TASK INSTRUCTIONS:
Write out every record again, exactly.

DATA FOR THE TASK:
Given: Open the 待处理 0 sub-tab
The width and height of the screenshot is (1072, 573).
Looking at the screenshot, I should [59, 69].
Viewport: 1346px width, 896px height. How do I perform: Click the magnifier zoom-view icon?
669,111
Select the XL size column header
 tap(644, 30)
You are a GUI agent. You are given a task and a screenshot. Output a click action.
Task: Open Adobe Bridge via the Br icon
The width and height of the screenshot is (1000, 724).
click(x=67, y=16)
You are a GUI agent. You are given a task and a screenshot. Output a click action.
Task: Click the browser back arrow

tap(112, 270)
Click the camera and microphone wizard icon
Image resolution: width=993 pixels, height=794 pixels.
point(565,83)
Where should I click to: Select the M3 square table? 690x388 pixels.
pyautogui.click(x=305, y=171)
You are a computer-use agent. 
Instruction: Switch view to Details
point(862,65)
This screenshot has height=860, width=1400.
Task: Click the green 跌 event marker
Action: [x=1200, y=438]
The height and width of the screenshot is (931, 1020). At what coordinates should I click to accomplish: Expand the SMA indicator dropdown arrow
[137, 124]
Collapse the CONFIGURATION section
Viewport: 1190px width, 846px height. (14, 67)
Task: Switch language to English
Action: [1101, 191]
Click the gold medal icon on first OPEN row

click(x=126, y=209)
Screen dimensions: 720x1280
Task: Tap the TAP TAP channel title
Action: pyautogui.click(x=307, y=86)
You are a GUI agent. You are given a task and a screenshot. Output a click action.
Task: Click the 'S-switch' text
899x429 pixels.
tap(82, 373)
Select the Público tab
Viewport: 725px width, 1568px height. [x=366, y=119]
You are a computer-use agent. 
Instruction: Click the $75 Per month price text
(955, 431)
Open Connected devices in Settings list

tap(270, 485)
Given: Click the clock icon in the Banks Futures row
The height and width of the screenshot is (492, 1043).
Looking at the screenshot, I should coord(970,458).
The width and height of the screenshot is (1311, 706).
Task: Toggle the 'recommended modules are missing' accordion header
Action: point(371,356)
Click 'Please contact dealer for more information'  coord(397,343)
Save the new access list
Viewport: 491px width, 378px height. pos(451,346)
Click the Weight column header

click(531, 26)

SOLVED PROBLEM:
Given: Open the 待处理 0 sub-tab
The width and height of the screenshot is (1072, 573).
Looking at the screenshot, I should [59, 69].
Viewport: 1346px width, 896px height. How do I perform: Click the magnifier zoom-view icon?
669,111
Select the XL size column header
 tap(644, 30)
You are a GUI agent. You are given a task and a screenshot. Output a click action.
Task: Open Adobe Bridge via the Br icon
The width and height of the screenshot is (1000, 724).
click(x=67, y=16)
You are a GUI agent. You are given a task and a screenshot. Output a click action.
Task: Click the browser back arrow

tap(112, 270)
Click the camera and microphone wizard icon
Image resolution: width=993 pixels, height=794 pixels.
point(565,83)
Where should I click to: Select the M3 square table? 690x388 pixels.
pyautogui.click(x=305, y=171)
You are a computer-use agent. 
Instruction: Switch view to Details
point(862,65)
This screenshot has height=860, width=1400.
Task: Click the green 跌 event marker
Action: [x=1200, y=438]
The height and width of the screenshot is (931, 1020). At what coordinates should I click to accomplish: Expand the SMA indicator dropdown arrow
[137, 124]
Collapse the CONFIGURATION section
Viewport: 1190px width, 846px height. (14, 67)
Task: Switch language to English
Action: [1101, 191]
Click the gold medal icon on first OPEN row

click(x=126, y=209)
Screen dimensions: 720x1280
Task: Tap the TAP TAP channel title
Action: pyautogui.click(x=307, y=86)
You are a GUI agent. You are given a task and a screenshot. Output a click action.
Task: Click the 'S-switch' text
899x429 pixels.
tap(82, 373)
Select the Público tab
Viewport: 725px width, 1568px height. [x=366, y=119]
You are a computer-use agent. 
Instruction: Click the $75 Per month price text
(955, 431)
Open Connected devices in Settings list

tap(270, 485)
Given: Click the clock icon in the Banks Futures row
The height and width of the screenshot is (492, 1043).
Looking at the screenshot, I should coord(970,458).
The width and height of the screenshot is (1311, 706).
Task: Toggle the 'recommended modules are missing' accordion header
Action: point(371,356)
Click 'Please contact dealer for more information'  coord(397,343)
Save the new access list
Viewport: 491px width, 378px height. pos(451,346)
Click the Weight column header

click(531, 26)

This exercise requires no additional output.